Push up is the best no-weight exercise to build muscle. Read the article below to know how you can do a proper push up.

How To Do A Proper Push Up

No weights, no gyms, no frills. That is push up. It is the best form of exercise and also an exceptional method for punishment. Excellent punishment because most people don’t know the proper way to do push up and get tired easily, which is when the fun starts. See the victim, desperately trying to rise up on his arms, making weird faces, and finally resigns, crashing on his stomach. But it is always the person doing the push up who has the last laugh as push up is an excellent exercise. Isn’t it clever; instead of weights, use your body itself, as weight to tone your upper body and arms. Done in a proper way, many believe that it is the best way to maintain the overall body fitness. Push up or press ups develop the abdominal, back, chest, triceps and leg muscles and so it is widely used in military training. It is also an excellent method to warm up the body before rigorous exercise. Push up has also been known to strengthen the spine and increase the stamina. It is the best exercise to build muscle mass without any weights, as your whole body acts as the weight. In the article below are given some techniques to help you do proper push up. 

Proper Push Up Techniques
  • Lie on your chest and keep your palms flat on the floor. Now position your arms a little bit wider than your shoulders. Keep your legs straight.
  • Keep the toes tucked under the feet and look straight instead of the floor. Rise up a little so that you are balanced on your hands and toes. Keep the body straight and do not arch your back.
  • You can keep your feet closed together or spread a little bit wide. When you are on your chest on the floor, make sure that your arms are bent at the elbows by your side, with the palms pointing forward.
  • Using your arms push your bodies up until the arms are straight and exhaling all the while.
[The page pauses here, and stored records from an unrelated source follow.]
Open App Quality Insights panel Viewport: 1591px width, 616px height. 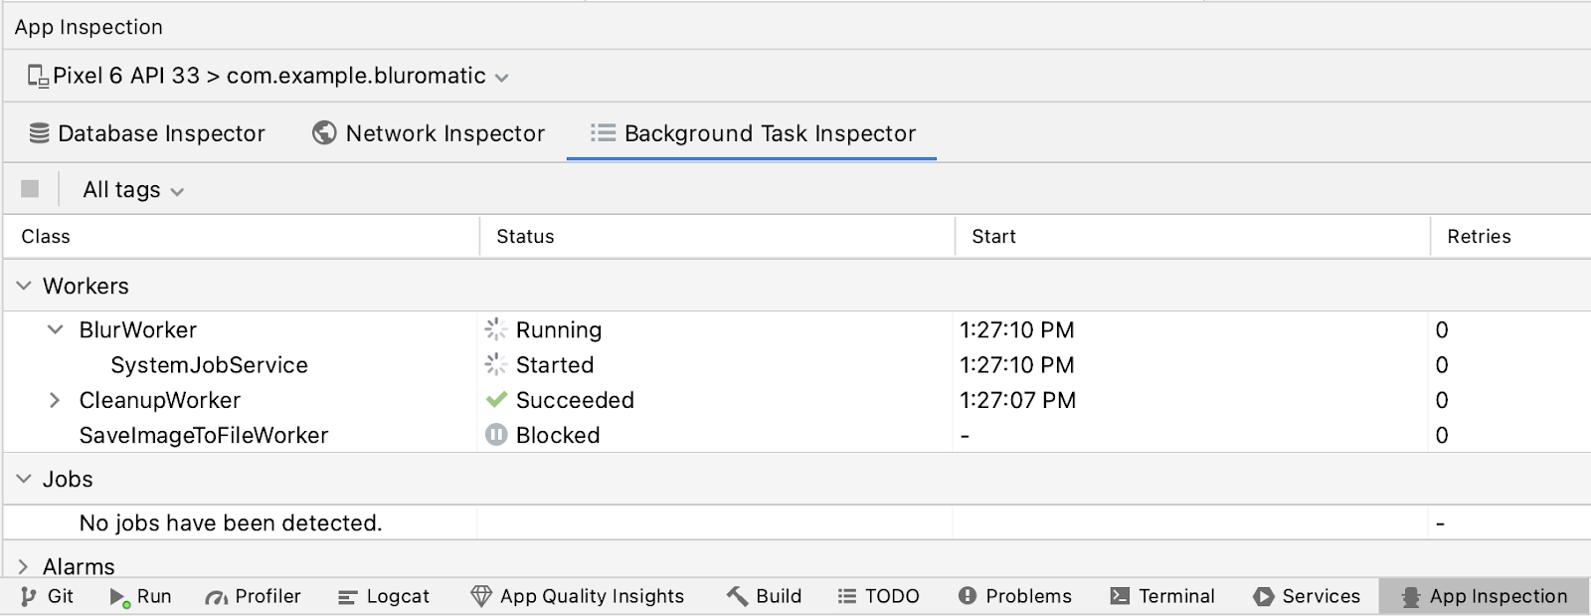[578, 596]
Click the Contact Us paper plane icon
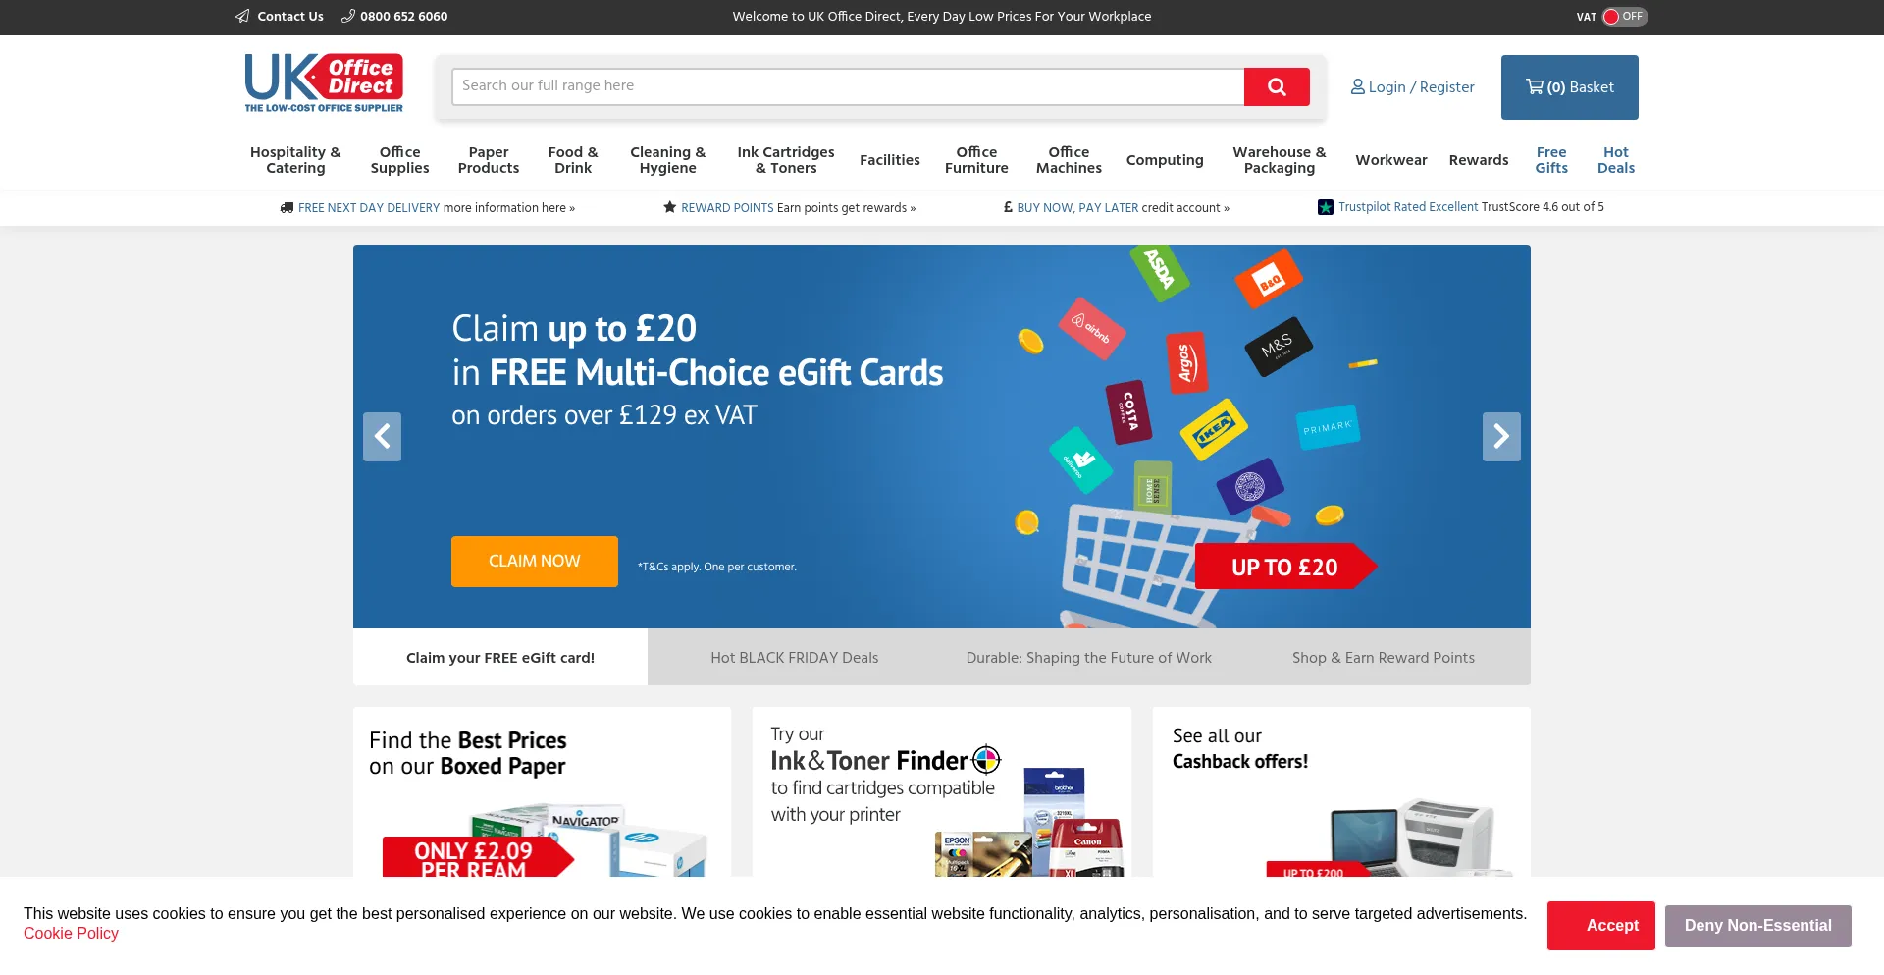The height and width of the screenshot is (975, 1884). tap(242, 16)
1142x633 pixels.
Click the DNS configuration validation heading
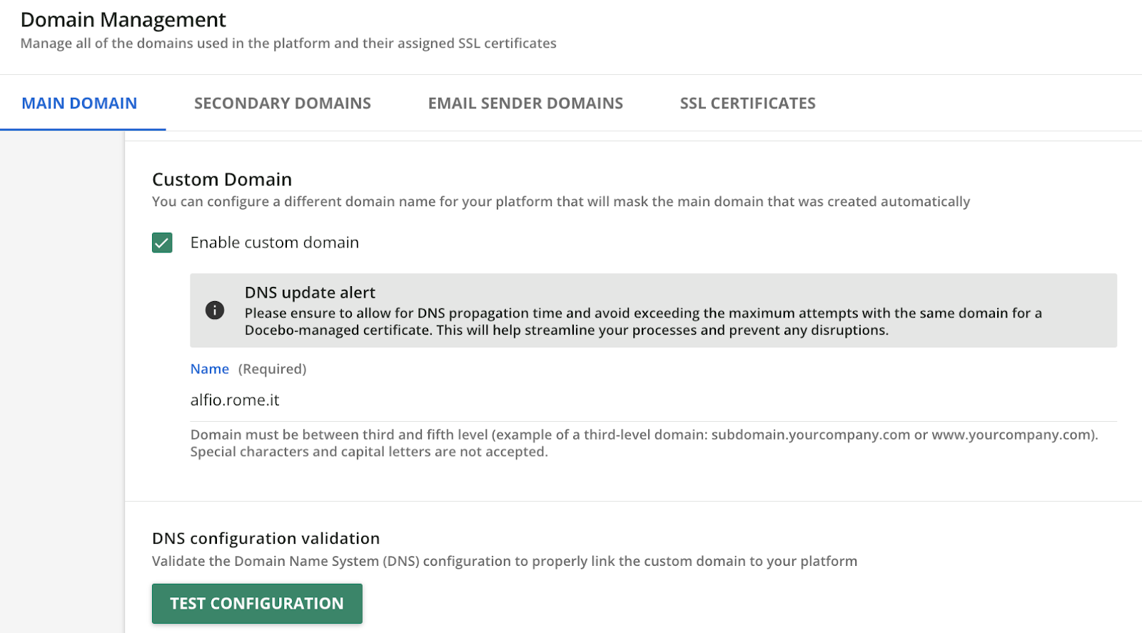(x=266, y=538)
While pushing contract your abdominal muscles.
  • When your arms are straight pause for a few seconds.
  • Lower yourself by bending the elbows and inhaling. Lower till your elbows are at a right angle and do not let your chest touch the floor. Do not let your palms slip or move.
  • Push up again while exhaling and move up till your arms are straight.
  • Repeat the cycle as many times as you can. 
Different variations of push ups
 
Table Top Push Ups
This is an excellent way to start push up. Stand a few feet away from a wall or table, and place your palms onto them. Then use the same push up technique to perform this exercise. Make sure that the table or chair you are holding to is fixed and sturdy as you will be balancing your entire weight on them.
 
Bent Knee Push Ups
This push up is performed on bent knees by keeping the knees, hips and shoulders in a straight line without bending the hips.
 
Decline Push Ups
In this push up the feet is kept on a raised bench so that there is more pressure on the upper body. This is more difficult than the regular push up. The height on which the box is raised can be adjusted to either increase or decrease the resistance of the body weight.
 
Clapping Push Up
Clapping push up is very difficult and proper training is required as the risk of getting injured is very high. Here the technique is to push yourself up with such force that the palms come off the floor, which allows you to clap in the air, and then place it again in the original position.
 
One Hand Push Up
This is the same as the standard push up with the only difference being that one hand is held behind the back, while the push up is done with the other hand.